¿Cómo es el ajuste que se viene y cómo lo enfrentamos?

en La Hoja Socialista 17/Novedades

Las elecciones trajeron un nuevo gobierno. Esta vez conducido por personajes del peronismo y el kirchnerismo. Los conocemos: no solo ya gobernaron antes, sino que los gobernadores, intendentes y sindicalistas que los acompañan siguieron estos cuatro años. Las medidas que van a tomar marcan continuidades con Macri. Lo demostró ya Fernández en este tiempo corto en el que prácticamente “cogobernó”, después de las PASO. Alberto acordó con la devaluación y dijo que era “razonable” un dólar a 60. Mientras, los militantes kirchneristas y las organizaciones sindicales llamaron a no “hacer olas” y a “votar bien”.

¿Por qué hay un acuerdo general entre las dos partes de la supuesta “grieta”? Porque las necesidades de los patrones siguen siendo la misma: más explotación. El capitalismo argentino viene en una crisis sostenida. Eso quiere decir que la tasa de ganancia está en picada. Para contrarrestar eso, el Estado pone plata. Sobre todo, con subsidios y transferencias a burgueses.

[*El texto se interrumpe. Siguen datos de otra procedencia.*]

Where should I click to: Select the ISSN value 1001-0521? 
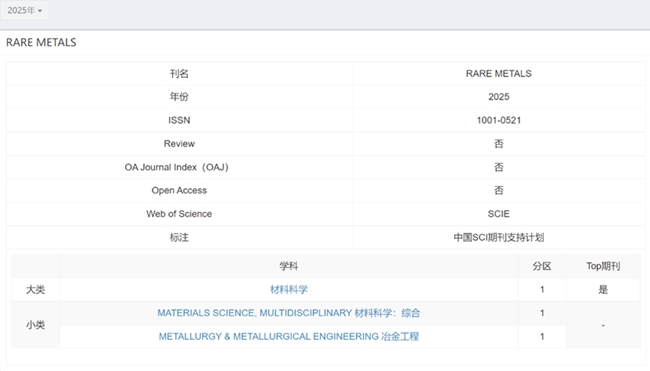499,121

A veces a más capitales –incluso a los más concentrados-, a veces a menos. Para tapar esos agujeros necesita una fuente de recursos. En ausencia de los productos agrarios –como en el kirchnerismo-, el Estado recurre a la deuda –como lo hizo el macrismo con el FMI-. Sin embargo, plata no revierte el problema: la crisis a la larga explota. Para salir a flote, los capitalistas van a querer bajar costos laborales. O sea, nos van a querer ajustar el salario y explotarnos más.

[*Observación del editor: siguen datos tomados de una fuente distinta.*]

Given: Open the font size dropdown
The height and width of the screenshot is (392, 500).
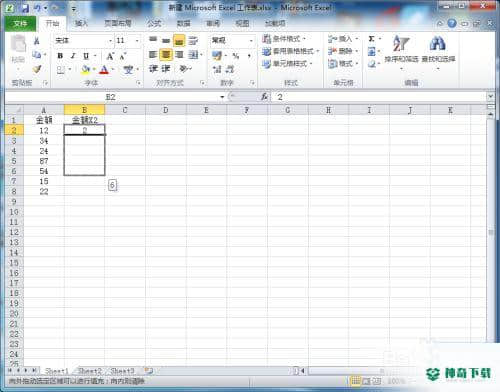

Todo el asunto es cómo van a hacer para aplicarlo. Alberto tiene previsto un Pacto Social, una reedición de aquel de los ’70, que terminó en el Rodrigazo. La idea es congelar salarios, avanzar en la flexibilización convenio por convenio y una reforma previsional con baja de edad jubilatoria, algo que ya anunció. Viene a completar la agenda de Mauricio, que es la agenda de la burguesía y sus gobiernos hace décadas.

La CGT –Moyano, Pignanelli y la Corriente Federal incluidos- y la CTA se encolumnaron en bloque detrás de Fernández. Yasky dijo que es “lógico y razonable” congelar los salarios. Lo mismo va a hacer Cachorro Godoy de la CTA Perón y Secretario General de ATE. Más si la oposición más importante en el gremio estatal es Catalano, un kirchnerista abierto con el que libran una pelea faccional por el aparato. En docencia, ni hablemos: mientras los gobiernos provinciales -como Arcioni en Chubut- ajustan en educación, CTERA y los sindicatos docentes niegan todo plan de lucha. En Buenos Aires, Kicillof ya anunció que no se podrá recuperar todo el salario perdido, y que las clases tienen que empezar a término. Baradel ni siquiera va a simular una lucha.

En el medio, Moyano y compañía proclaman la voluntad de “unir” al movimiento obrero integrando la CTA en la CGT. Es una estafa que nadie votó: los gordos reclaman el derecho de admisión gremio por gremio y el moyanismo solo quiere ganar la interna. Por último, el movimiento piquetero se encuentra en la misma sintonía. El amigo del Papa, Grabois, ya afirmó de palabra una tregua de cien días. Si se la firmaron a Stanley, por qué no a Alberto, un amigo de la casa. Con ella, otros organismos piqueteros prometen un voto de confianza a los asesinos de Kosteki y Santillán. El pedido de no salir a las calles está garantizado. De este modo, una salida que beneficie a la clase obrera es incompatible con este gobierno. Lo que necesitamos es romper con la rueda de gobiernos capitalistas que solo vienen profundizando el ajuste. En este cuadro, queda claro que no tiene sentido esperar un plan de lucha de la burocracia. Debemos construirlo nosotros. Para eso, hay que convocar a una gran Asamblea Nacional de Trabajadores ocupados y desocupados. Allí tenemos que debatir un programa y un plan de lucha, para quebrar el ajuste y construir una salida de fondo, el Socialismo.